Ему тут же захотелось сплюнуть, да во рту было сухо. И зачем только вспомнил про неё? Променяла. Всю жизнь разорвала, как штанину на тряпки…

 Звук моторов стихал вдали.

– Хорошо. Вот, пускай теперь докажут… тца… что это не шелупонь юрасовская спичками баловалась. Может даже, эта вон самая...

– Почему шакалятся? Что за слово такое? – ещё раз спросил Артём, но Тоха не ответил.

Вставать Артёму не хотелось. Только сейчас он почувствовал, как с непривычки гудят ноги и нудно тянет в пояснице. Но он всё-таки встал, поднял блеснувшую алюминиевым боком канистру и поплёлся вслед за Тохой, угрюмо глядя себе под ноги. В затылке запульсировало с новой силой.

Темнело – казалось, что мир и без того серый, становился всё тусклее. Время от времени, отрывая взгляд от земли, Артём видел, как приближаются дома – их редкий деревянный порядок расходился в стороны, как мехи баяна. Уже отсюда была видна их старость. Заросшие палисадники – то кустами одичавшей малины, то жёлтыми оползнями хмеля, то совсем непонятно чем. Голые деревья растопыривались узловатыми ветками: яблони, груши, сливы – отсюда не определить; лишь выделялись на фоне серости белые, как в мыльной пене, берёзки. А из всего этого плетенья стеблей и веток торчали железные колпаки крыш, да кусками порванных картинок виднелись фасады – некогда яркие, синие или красные, а теперь словно оттёртые пемзой. Вот выглядывал из кустов чёрный стеклянный глаз окна в толстой подводке резного наличника. Тут аккуратная ставенка. Кое-где на повёрнутых к улице фронтонах зияли небольшие провалы чердачных окошек. Вот сорванный жёлоб отлива повис нахмуренной бровью. Изредка проглядывались резные узоры на причелинах и еле видные отсюда зубцеватые «серёжки» на подзорах. Маленькие крылечки по-щенячьи прижимались к домам, сами напоминая маленькие домики двухскатными крышами, резными стойками.
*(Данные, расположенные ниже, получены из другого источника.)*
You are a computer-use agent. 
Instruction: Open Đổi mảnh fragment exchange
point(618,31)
Артёму уже было видно, что от рогатых столбов электропередач только к некоторым домам тянутся провода. Да, жизнь в Шушунах была редкой, разрозненной. Многие дома пустовали, а те, что не пустовали, заполнялись лишь в летние месяцы, на неделю-другую, когда из дальних больших городов приезжали дачники – попить пива, пожарить шашлыков, сходить с удочками на Червянку или, поддавшись трудовому зуду, поковырять лопатой землю или прибить какую-нибудь доску к дому, что достался от матерей, а то и от бабок. Но и дачников было с каждым годом всё меньше. Сейчас здесь и вовсе было пусто. Улица походила на что-то летаргически сонное, будто вступающие в права сумерки упокоили каждый дом, все их тесины и брёвна, оставив в глухонемом вселенском безлюдье – до бесконечно далёкого теперь лета. И только они, Артём и Тоха, двигали прямо к центру застывшего уличного порядка: ведь если не всё сгорит, может, ещё придётся сходить, ещё доплатят…
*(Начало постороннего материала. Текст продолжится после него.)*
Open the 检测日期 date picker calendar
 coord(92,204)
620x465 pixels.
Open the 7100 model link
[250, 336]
Тоха зашёл на новый круг, повторяя о красивой жизни, ровном асфальте. «Здесь будет город-сад!» – только и вонзилось Артёму в ухо. Но чем ближе они были к домам, тем голос у Антона становился всё тише, превращаясь в невнятный шёпот, а шаг быстрее, и Артёму поневоле пришлось приноравливаться, чтобы не отстать. Задыхаясь от непривычного хода, Артём обратил внимание: Тоха теперь сгорбился, будто некая сила заставляла его хорониться на ровном месте. Он и сам вдруг понял, что втянул голову в плечи не только из-за холода.

Дорогу они и вовсе перебегали, точно та обстреливалась. Хотя и дорога-то была – две еле заметные полосы.
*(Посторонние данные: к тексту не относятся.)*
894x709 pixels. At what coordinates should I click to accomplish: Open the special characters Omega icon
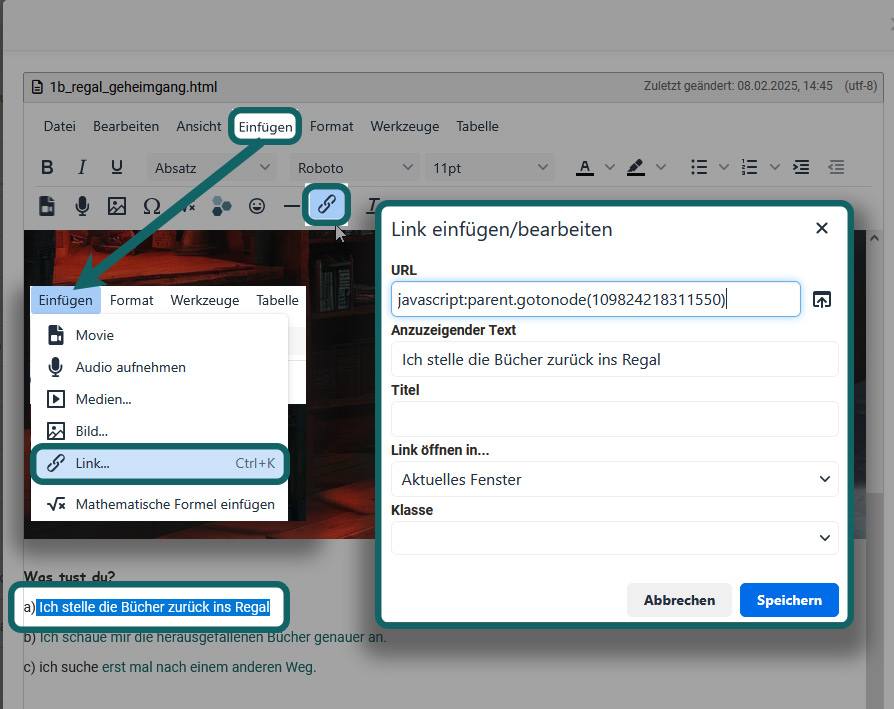pyautogui.click(x=152, y=206)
Они повернули за заросший сухой крапивой палисадник и упёрлись в высокий, чёрный от времени забор.

Тоха остановился. Артём опустил на землю канистру и принялся растирать озябшие руки, вовсю дуя на них горячим, сиплым от усталости дыханьем. При этом он медленно оглядывался, тупо подмечая, что и палисадник-то не палисадник, а так – жердины обвалились, из заострённых штакетин осталось, дай бог, две-три. А дом ближайший чем-то отдалённо напоминает его отчий, что был когда-то на улице Столовой. Вот так же слегка подседал он к одному краю, где фундамент начинал сыпаться. Вот так же фронтон поднимался высоким синеватым лбом, и что-то общее было в запертых на крючок ставнях. Только наличники в его доме, кажется, были простыми, а не как тут, волной, с вырезанными сердечками посередине. Артём глядел на дом, и ему вдруг подумалось: если полы внутри не вздулись, не пошли кривым плясом – в таком вполне ещё можно жить.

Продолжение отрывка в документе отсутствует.